La colère antiraciste, vue par Yannick Noah.
Cette dimension de l’antiracisme « respectable », sur laquelle je ne m’attarderai pas car elle est très bien mise en lumière dans les paroles de la chanson, découle directement de la dépolitisation du racisme. Si ce dernier n’est qu’un problème de manque d’amour, il suffira d’aimer autrui et tout ira bien. L’antiracisme n’est donc pas politique, autrement dit, il ne nécessite aucune mobilisation collective : c’est un problème individuel, qui nécessite uniquement un travail d’expansion d’amour dans sa propre tête, rien de plus concret.
- Il ne faut pas être « naïf » et « amnésique », dit la chanson : j’imagine qu’il est important de se souvenir des heures les plus sombres de notre histoire (heureusement révolues, ouf !) où le racisme existait encore afin de se rappeler à quel point la haine c’est mal, et afin de ne pas tomber dans les sophismes soutenus par certains partis d’extrême-droite qui risquerait de le faire resurgir.
- Il ne faut pas être « stratégique » ou « rhétorique » mais mettre un point d’ « honneur » moral à « combattre » la haine d’autrui véhiculée par le Front National. (Mais attention, un combat sans stratégie, sans rhétorique et sans défense… Ça risque de tourner court…)
Encore une fois, je pense que ce clip ne fait que mettre en lumière une idée partagée, et qui n’est pas du tout perçue comme absurde.
En effet, comme indiqué précédemment, l’antiracisme « respectable » est un antiracisme moral, qui se satisfait uniquement du fait de lutter contre des idées reçues dans sa tête. Pourquoi alors faire autre chose ? Je ne suis pas spécialiste des luttes des descendant-e-s d’immigré-e-s, mais je crois savoir que ces dernier-e-s ont régulièrement lutté pour leurs droits et pour mener leur combat de façon autonome.
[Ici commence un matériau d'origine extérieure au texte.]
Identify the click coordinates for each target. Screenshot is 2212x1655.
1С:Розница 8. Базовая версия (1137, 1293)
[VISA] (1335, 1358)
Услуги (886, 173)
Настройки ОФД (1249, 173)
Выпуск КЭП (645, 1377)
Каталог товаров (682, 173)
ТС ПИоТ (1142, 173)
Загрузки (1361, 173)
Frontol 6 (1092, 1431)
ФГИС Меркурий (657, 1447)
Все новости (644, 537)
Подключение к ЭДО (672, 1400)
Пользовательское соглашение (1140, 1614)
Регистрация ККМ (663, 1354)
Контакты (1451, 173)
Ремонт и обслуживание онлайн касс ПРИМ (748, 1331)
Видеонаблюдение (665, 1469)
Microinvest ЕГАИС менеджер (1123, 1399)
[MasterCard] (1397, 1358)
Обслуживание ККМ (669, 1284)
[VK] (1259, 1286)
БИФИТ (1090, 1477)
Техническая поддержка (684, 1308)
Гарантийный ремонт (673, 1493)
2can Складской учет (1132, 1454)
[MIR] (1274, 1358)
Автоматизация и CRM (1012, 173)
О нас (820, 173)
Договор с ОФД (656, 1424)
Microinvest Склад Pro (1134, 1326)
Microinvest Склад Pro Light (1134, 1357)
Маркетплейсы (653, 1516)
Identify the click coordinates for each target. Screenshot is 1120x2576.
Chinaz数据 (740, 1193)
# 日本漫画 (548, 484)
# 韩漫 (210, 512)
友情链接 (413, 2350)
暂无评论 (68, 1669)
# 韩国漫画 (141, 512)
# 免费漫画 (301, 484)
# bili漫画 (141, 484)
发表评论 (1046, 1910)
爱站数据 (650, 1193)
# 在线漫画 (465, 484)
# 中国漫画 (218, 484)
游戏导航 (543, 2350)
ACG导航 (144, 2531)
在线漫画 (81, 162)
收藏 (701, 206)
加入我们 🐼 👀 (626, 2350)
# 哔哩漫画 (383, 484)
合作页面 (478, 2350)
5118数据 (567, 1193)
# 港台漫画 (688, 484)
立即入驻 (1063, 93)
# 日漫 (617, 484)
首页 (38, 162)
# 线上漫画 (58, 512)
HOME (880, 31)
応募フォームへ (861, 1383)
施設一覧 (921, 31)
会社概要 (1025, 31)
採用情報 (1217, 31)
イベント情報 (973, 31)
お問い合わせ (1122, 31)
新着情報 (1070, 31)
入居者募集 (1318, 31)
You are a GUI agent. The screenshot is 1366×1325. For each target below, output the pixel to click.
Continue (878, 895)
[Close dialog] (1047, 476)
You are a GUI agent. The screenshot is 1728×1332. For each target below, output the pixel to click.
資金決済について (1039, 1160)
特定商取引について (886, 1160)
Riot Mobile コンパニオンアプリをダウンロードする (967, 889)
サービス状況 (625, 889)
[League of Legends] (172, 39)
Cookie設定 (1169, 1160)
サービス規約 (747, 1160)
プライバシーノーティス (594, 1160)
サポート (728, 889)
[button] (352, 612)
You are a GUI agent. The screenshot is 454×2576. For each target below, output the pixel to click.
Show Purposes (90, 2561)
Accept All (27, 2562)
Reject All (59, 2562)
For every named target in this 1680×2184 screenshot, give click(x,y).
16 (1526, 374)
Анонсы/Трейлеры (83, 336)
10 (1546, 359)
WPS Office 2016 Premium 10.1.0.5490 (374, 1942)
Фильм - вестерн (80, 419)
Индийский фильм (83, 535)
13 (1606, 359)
Il semblerait que pour l’instant, cela n’ait pas incroyablement réussi, notamment par récupération ou anéantissement des luttes en question par des organisations plus puissantes : je pense ici notamment à la Marche pour l’égalité et contre le racisme dont on a fêté fin 2013 le 30ème anniversaire et dont la portée politique a été considérablement diluée par SOS Racisme, ou encore aux luttes dans l’industrie automobile au début des années 1980 qui ont vu pas mal de syndicats tenter de les obstruer9. Je pense aussi au Parti des Indigènes de la République, qui s’efforce de construire une stratégie politique ayant pour but l’accès à l’égalité des droits pour les descendant-e-s d’immigré-e-s, et qui a fait l’objet de ripostes assez violentes lors de sa création en 2005 sur le thème suivant (je résume grossièrement) : « mais pourquoi tou-te-s ces arabes se réunissent entre elleux, enfin, illes ne voient pas que cela dessert leur cause de se présenter de façon aussi sectaire ? »…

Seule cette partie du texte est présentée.